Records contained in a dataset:
__________
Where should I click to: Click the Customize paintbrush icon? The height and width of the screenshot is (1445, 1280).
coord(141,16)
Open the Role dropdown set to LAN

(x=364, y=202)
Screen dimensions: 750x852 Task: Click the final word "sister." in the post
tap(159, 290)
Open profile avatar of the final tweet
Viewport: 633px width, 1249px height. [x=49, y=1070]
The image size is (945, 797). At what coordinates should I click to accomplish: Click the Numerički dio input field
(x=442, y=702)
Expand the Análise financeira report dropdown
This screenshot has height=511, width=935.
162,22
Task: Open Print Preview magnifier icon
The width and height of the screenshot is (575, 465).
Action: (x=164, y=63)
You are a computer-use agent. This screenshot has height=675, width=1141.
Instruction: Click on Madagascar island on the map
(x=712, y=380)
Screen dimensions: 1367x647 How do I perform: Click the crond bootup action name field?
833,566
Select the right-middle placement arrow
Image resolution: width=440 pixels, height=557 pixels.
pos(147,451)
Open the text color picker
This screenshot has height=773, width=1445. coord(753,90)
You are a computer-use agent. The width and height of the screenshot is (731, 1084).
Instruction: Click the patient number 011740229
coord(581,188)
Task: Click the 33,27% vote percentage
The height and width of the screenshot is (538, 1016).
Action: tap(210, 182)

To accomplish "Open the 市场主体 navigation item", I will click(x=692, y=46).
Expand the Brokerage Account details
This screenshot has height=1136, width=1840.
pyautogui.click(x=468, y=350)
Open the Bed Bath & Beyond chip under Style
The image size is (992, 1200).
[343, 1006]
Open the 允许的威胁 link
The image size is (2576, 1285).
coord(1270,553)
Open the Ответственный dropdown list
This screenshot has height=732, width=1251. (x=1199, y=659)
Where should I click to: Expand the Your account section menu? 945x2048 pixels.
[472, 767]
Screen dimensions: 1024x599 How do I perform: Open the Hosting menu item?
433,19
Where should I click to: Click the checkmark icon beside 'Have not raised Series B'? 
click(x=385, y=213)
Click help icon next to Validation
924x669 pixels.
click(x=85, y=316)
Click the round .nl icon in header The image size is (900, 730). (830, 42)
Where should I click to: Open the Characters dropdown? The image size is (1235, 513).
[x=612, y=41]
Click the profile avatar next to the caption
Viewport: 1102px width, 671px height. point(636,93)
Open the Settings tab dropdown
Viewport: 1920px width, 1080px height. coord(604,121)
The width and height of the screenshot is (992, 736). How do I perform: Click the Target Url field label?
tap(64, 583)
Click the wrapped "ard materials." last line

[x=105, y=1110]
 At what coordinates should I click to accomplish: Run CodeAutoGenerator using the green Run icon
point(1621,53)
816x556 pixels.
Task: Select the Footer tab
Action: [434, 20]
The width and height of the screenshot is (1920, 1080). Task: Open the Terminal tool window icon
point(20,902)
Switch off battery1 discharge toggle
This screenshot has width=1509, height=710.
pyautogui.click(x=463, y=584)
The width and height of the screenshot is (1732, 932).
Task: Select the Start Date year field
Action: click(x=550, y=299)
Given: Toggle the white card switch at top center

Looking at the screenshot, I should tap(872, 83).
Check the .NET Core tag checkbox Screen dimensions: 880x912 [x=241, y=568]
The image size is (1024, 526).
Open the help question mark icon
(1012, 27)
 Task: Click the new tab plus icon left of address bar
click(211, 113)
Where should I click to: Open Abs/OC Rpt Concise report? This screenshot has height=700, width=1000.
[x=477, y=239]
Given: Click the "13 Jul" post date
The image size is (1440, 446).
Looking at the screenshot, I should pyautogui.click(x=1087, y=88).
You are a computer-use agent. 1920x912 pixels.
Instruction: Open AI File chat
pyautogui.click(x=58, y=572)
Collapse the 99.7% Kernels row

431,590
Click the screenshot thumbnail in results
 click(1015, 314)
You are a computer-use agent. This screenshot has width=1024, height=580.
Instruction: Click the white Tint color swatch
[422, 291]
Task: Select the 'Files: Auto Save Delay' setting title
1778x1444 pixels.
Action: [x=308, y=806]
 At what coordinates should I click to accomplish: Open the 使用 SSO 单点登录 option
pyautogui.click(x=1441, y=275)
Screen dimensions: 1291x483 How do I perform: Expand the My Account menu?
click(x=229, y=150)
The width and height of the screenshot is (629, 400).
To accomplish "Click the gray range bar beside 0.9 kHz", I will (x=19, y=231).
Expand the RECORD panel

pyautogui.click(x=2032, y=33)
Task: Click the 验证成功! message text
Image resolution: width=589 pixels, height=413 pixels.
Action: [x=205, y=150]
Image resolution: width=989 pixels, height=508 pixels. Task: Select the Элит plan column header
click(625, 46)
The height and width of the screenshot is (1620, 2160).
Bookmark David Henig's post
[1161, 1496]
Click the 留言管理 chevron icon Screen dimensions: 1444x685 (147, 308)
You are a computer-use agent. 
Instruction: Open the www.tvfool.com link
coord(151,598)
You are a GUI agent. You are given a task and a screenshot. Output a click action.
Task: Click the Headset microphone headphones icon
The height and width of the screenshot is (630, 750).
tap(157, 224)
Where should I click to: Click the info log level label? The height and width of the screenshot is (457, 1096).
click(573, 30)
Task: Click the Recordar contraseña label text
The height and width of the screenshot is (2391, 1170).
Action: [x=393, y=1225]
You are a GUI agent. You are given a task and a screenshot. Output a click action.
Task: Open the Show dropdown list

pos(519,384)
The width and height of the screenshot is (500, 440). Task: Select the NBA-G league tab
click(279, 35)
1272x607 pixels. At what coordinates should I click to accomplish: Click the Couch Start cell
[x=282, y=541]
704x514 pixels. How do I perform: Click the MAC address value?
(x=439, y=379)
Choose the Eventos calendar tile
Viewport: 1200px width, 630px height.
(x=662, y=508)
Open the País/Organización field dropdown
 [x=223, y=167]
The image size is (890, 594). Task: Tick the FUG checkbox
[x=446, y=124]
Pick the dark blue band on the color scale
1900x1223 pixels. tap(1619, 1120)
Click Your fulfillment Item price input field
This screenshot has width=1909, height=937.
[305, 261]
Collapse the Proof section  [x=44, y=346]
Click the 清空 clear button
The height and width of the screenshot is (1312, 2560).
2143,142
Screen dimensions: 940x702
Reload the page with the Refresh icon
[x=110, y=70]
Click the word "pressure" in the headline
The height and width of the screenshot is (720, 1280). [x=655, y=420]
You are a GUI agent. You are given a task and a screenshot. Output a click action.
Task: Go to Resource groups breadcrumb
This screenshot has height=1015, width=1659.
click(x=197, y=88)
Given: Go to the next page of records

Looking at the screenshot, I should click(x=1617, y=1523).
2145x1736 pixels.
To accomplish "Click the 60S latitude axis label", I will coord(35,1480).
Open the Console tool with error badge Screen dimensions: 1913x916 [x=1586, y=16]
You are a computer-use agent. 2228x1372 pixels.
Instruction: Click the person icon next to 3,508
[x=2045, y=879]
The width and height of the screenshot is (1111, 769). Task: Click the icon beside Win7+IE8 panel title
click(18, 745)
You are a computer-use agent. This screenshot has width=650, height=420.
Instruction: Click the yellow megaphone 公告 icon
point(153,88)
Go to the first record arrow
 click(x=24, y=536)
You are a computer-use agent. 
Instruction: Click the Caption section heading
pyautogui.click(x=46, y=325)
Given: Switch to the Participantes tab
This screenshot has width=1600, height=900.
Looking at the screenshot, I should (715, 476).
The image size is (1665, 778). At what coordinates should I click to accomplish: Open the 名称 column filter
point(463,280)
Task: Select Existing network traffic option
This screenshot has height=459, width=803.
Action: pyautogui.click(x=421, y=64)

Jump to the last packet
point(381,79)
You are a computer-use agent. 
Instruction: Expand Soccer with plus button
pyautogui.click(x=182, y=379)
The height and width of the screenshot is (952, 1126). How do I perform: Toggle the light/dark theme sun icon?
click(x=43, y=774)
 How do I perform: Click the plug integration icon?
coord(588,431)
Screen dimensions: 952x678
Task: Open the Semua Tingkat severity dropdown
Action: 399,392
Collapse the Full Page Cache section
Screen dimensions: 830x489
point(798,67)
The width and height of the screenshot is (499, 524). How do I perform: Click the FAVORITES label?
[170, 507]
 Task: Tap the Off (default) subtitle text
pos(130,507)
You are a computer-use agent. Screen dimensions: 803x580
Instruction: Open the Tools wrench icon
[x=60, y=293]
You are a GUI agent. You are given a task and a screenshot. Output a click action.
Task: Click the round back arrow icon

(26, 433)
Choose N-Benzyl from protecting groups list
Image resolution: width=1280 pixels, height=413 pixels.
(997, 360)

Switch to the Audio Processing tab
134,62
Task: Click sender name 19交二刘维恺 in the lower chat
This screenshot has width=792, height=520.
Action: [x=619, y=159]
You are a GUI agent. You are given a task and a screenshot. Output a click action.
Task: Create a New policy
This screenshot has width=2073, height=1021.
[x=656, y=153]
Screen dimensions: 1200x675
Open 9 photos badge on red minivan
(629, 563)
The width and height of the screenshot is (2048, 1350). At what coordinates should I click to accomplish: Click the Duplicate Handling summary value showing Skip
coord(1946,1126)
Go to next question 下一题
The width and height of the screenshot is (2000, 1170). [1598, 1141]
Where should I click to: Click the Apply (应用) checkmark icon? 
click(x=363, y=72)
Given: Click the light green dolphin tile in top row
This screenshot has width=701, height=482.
__________
▶ _Instruction_: Turn everything from the line with "Given: Toggle the" down to the line with "click(211, 113)" into a numbered list, one record line per item, with blank lines left out.

▶ _Solution for this exercise_:
1. Given: Toggle the white card switch at top center
2. Looking at the screenshot, I should tap(872, 83).
3. Check the .NET Core tag checkbox Screen dimensions: 880x912 [x=241, y=568]
4. The image size is (1024, 526).
5. Open the help question mark icon
6. (1012, 27)
7.  Task: Click the new tab plus icon left of address bar
8. click(211, 113)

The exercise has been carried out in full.